I know it is not a clinic day, but I just wanted to vent. Ella did have a doctors appointment today, for Kindergarten.
First, this appointment was hard because the last time we were in this office, the doctor handed me a script for Ella to be tested to "Rule out Leukemia".  This was the first time anyone had actually said what was being tip-toed around for almost 3 weeks of testing. This visit brought up a lot of feelings. Ella's one year anniversary of being diagnosed is next month. I am not sure if I feel like celebrating or locking myself in a room and crying. If I do lock myself in a room, good chance I'll either be holding on to Ella, drinking a glass of wine, or just crying and waiting for the day to pass.

We had the very first appointment of the day. I did this to ensure that we would not be sitting in a very full waiting room that  is full of sick kids. Somehow with us having the first appointment and knowing the doctor walked in right before us, we still waiting over 25 minutes for him to come into the room.  Now, I have friends that are doctors and I spend a good deal of time around the medical field, but why some doctors feel there time is worth more than their patients is a mystery to me. I hoped it was something pressing that was keeping him, but I could hear his conversation on the other side of the door. Luckily, Ella and I are use to making time pass in small rooms. This visit did make me more grateful for her team at Loyola.

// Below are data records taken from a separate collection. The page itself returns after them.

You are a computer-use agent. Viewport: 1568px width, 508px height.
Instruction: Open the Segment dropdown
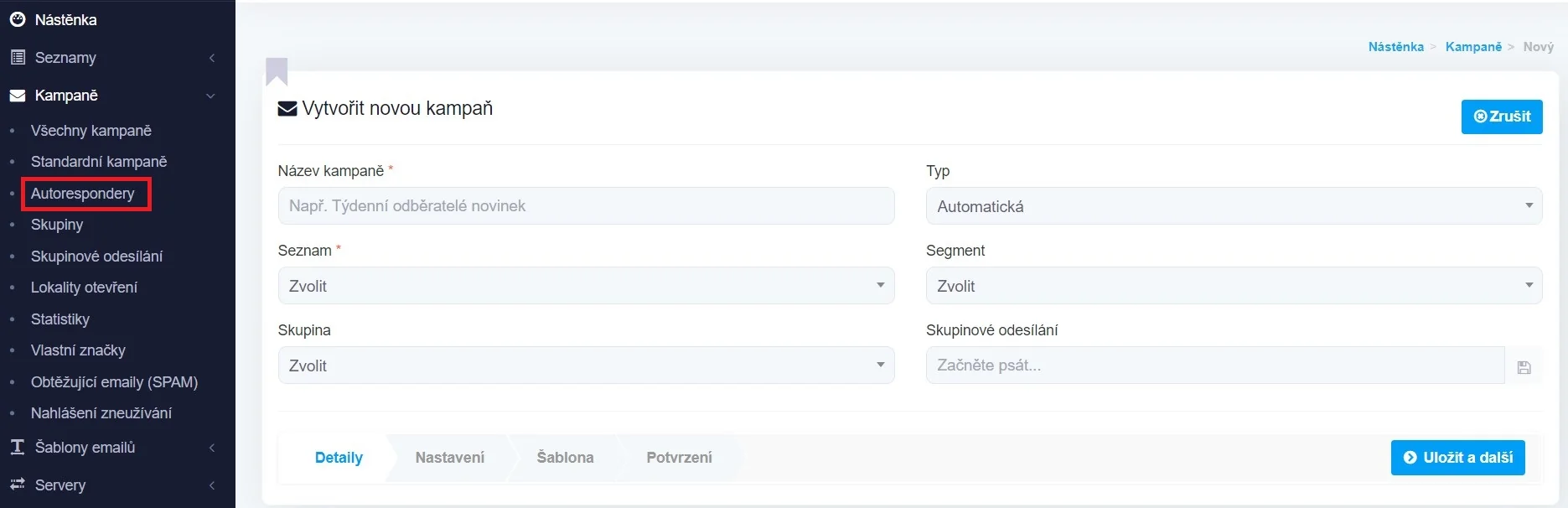1233,286
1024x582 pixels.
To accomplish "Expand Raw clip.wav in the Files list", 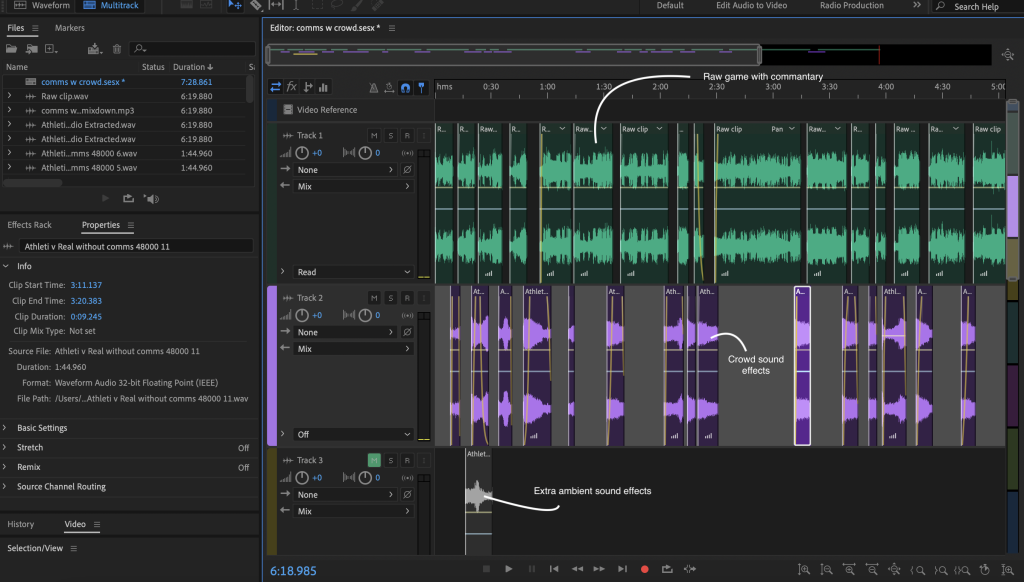I will point(9,96).
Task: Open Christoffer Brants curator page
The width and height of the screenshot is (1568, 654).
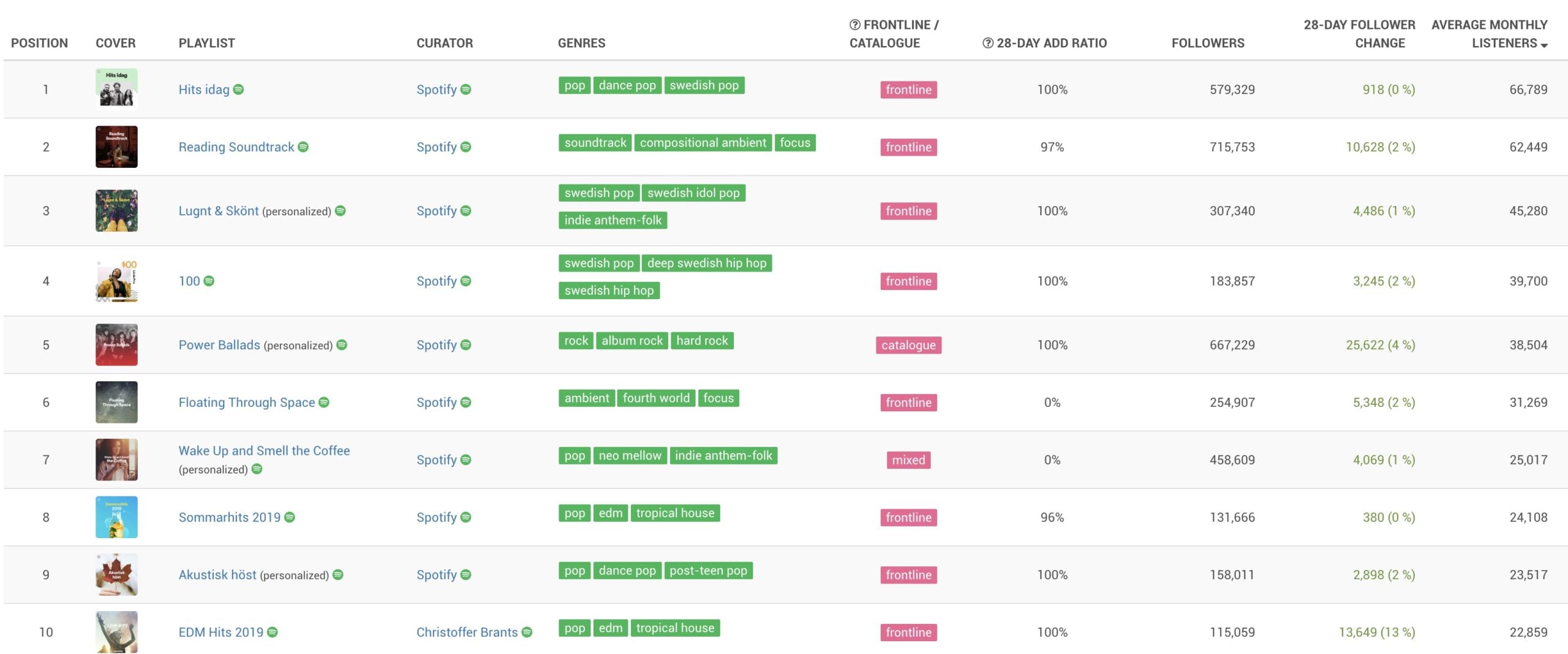Action: click(x=467, y=632)
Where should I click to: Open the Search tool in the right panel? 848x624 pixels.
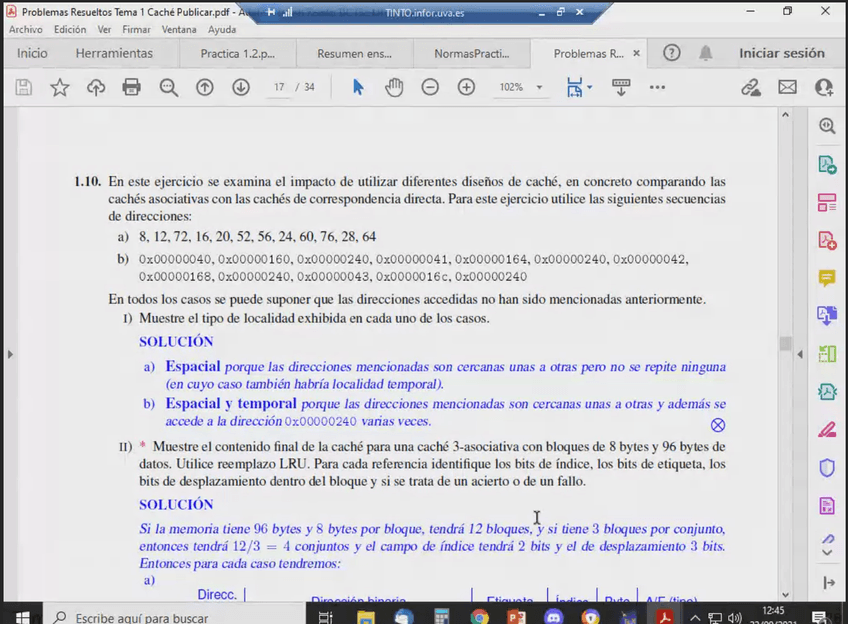tap(826, 126)
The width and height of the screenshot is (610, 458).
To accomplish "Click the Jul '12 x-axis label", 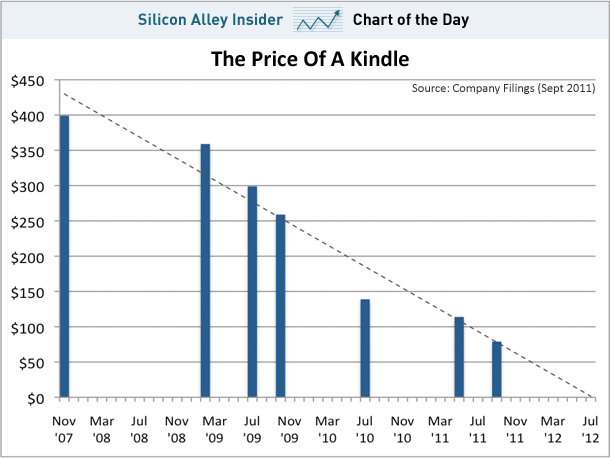I will pos(590,429).
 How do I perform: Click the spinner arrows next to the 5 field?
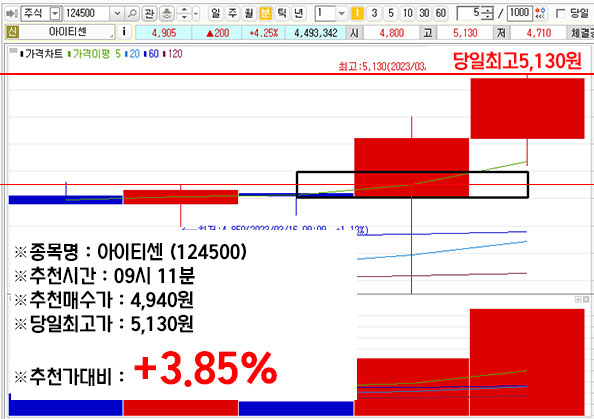pos(488,14)
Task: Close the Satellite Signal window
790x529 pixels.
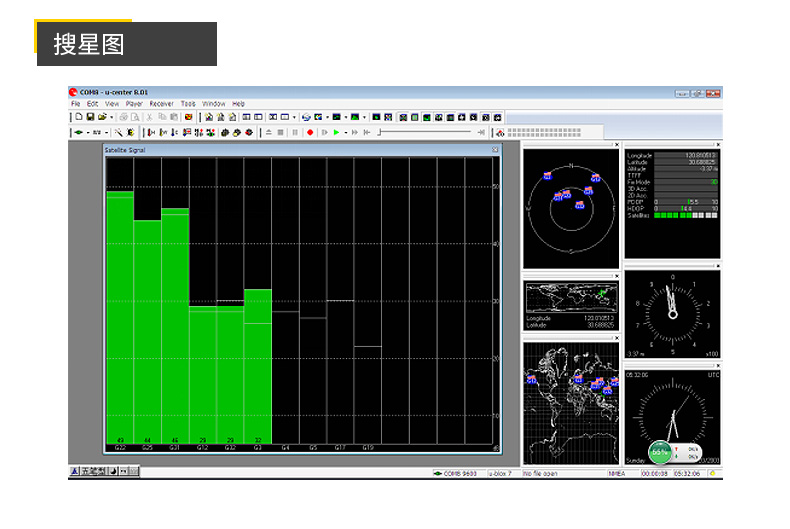Action: click(494, 150)
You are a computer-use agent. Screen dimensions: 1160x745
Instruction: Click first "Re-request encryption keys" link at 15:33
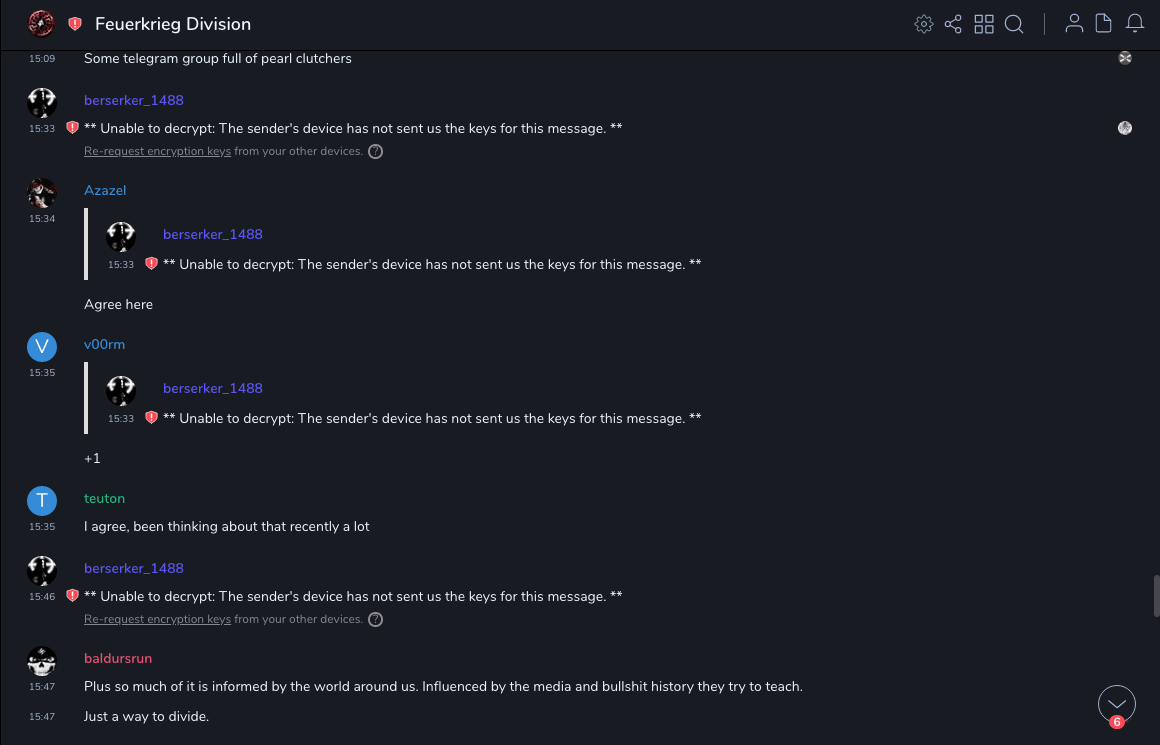point(157,152)
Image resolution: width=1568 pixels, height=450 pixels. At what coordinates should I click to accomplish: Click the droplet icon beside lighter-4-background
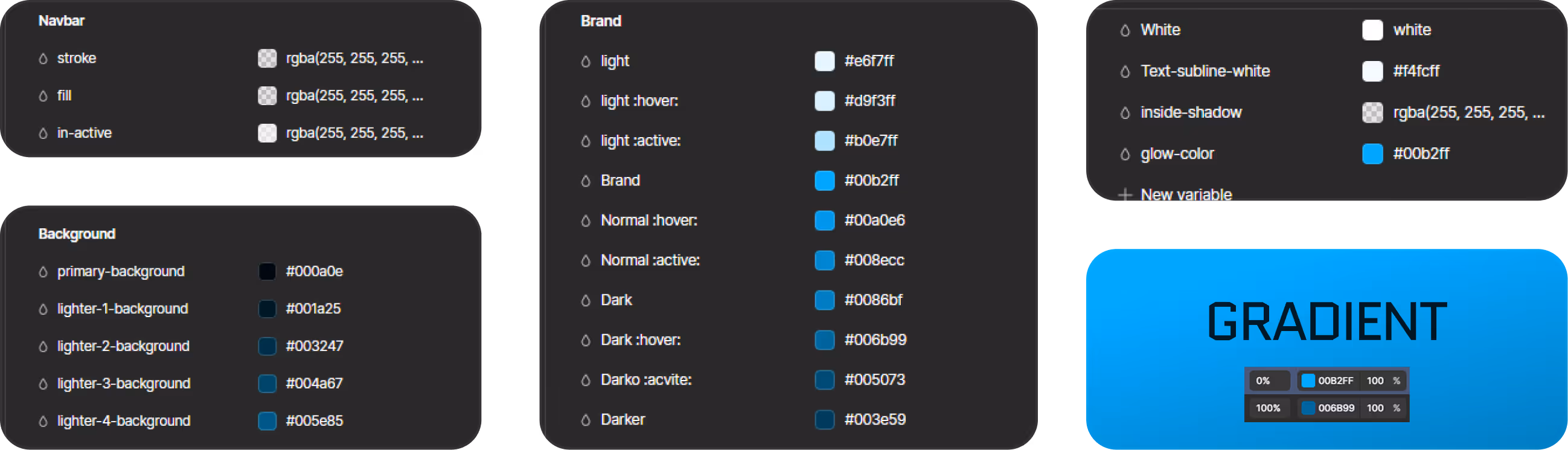point(43,422)
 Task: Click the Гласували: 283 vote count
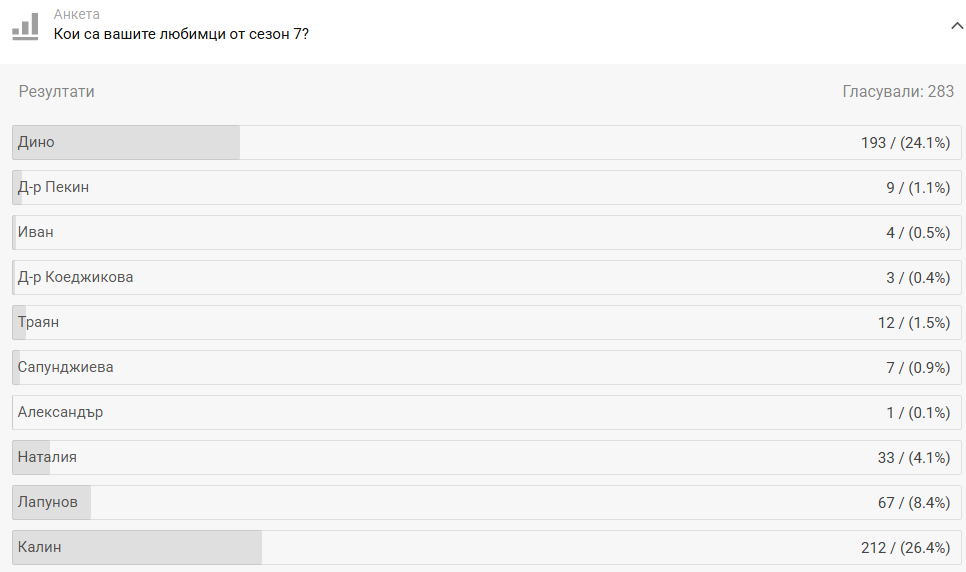point(898,92)

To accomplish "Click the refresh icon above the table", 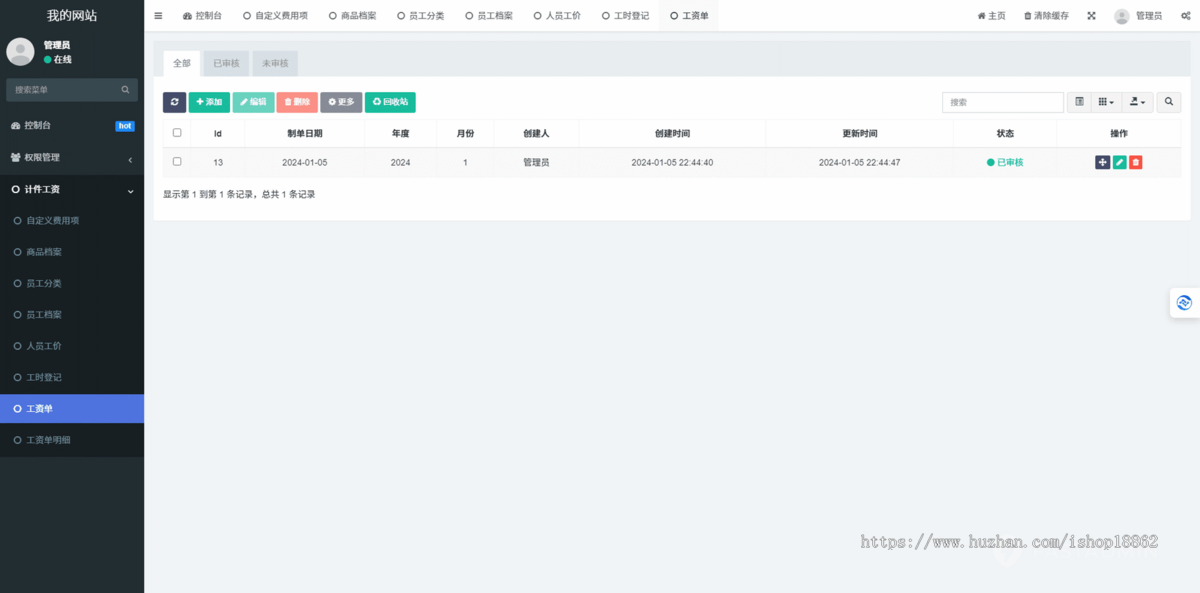I will [x=174, y=102].
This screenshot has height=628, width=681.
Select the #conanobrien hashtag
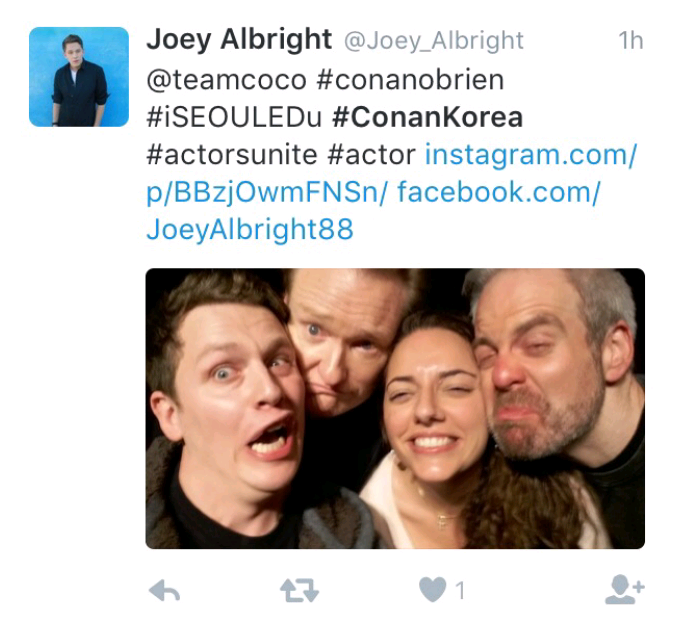[x=411, y=80]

We went through the usual, stick out your tongue, let me look into your eyes, press on your belly.  Considering her drug regimen for the past year -she grew and was in the 75% for height, eyes look good, weight is okay too. The thing that was frustrating was that I had to fill out a standard TB (Tuberculosis) questionnaire.  One of the questions was is your child around someone who is going through chemo. My first thought was to Ella's friends. I had no idea that her being in chemo could in anyway affect their health.  Second, I didn't realize that chemo would make her more susceptible to TB(specifically). So I answered yes. The doctor then informed me that Ella would need a TB test and that he still wanted to give her the polio vaccine. Now, before Ella was diagnosed, I took every word my doctors said to heart. I questioned nothing, always assuming that they had the education and the knowledge that I did not. Now, I question, not only to make sure I understand, but to make sure that she stays safe. I told him that I was uncomfortable with this because her oncologist said "No Vaccines". He said that was only "Live" vaccines.  I told him that I still was not comfortable with it because if her ANC was low or her counts were off, the TB test wouldn't heal right anyway. Finally he agreed to call her Oncologist and verify "to make me feel better".  I love Ella's team. They answered the call right away, and guess what? No vaccines for Ella. I guess I was just frustrated that he was more concerned with what she "might" get, than what she DOES have.

On a brighter note, the Charles Tillman Foundation is holding a lunch in Chicago this Sunday for mothers of critically ill children(, and I have been invited. I am looking forward to meeting other mom's who are walking down this path too. Maybe they can help me mentally get through Ella's one year anniversary.